# Task directions:
Your reply should be a single number, the count of lines in the records that contain "agent".

* * *

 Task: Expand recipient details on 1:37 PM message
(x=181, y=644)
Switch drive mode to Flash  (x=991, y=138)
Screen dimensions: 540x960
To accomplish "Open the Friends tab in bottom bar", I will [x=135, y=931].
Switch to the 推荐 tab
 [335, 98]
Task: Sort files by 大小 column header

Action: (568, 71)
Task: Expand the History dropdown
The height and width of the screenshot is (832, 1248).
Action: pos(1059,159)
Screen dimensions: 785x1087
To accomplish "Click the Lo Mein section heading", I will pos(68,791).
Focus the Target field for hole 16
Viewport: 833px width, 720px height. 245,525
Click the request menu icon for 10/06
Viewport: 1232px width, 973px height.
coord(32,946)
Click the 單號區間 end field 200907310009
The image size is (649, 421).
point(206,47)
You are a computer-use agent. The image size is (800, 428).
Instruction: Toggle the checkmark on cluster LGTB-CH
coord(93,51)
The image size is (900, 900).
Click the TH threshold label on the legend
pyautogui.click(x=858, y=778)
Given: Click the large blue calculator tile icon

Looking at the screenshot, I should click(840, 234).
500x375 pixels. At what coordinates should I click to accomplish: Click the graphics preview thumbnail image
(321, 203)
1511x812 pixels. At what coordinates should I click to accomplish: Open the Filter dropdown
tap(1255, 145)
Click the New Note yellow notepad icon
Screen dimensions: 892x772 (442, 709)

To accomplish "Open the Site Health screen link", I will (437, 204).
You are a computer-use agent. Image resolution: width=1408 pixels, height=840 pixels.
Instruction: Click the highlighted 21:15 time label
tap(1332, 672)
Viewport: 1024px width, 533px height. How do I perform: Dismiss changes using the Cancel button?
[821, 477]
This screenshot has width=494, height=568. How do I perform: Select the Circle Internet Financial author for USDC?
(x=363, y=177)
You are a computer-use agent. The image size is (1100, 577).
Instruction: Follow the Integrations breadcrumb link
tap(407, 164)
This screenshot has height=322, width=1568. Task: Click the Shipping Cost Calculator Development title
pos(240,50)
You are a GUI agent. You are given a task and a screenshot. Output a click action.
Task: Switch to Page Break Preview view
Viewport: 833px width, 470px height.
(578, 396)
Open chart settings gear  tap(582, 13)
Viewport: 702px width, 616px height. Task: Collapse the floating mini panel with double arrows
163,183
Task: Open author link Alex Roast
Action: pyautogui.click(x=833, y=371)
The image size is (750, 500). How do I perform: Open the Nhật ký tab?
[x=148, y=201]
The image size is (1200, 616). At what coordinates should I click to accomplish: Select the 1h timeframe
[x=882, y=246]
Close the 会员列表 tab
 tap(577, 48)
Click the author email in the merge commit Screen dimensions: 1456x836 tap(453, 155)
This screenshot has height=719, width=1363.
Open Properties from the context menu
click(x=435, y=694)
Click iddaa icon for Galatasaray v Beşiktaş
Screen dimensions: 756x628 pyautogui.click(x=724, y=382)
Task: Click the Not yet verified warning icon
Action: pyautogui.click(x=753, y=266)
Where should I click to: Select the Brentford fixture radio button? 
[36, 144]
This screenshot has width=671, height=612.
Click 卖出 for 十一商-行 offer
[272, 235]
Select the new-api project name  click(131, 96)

* * *

# Answer to this exercise:
4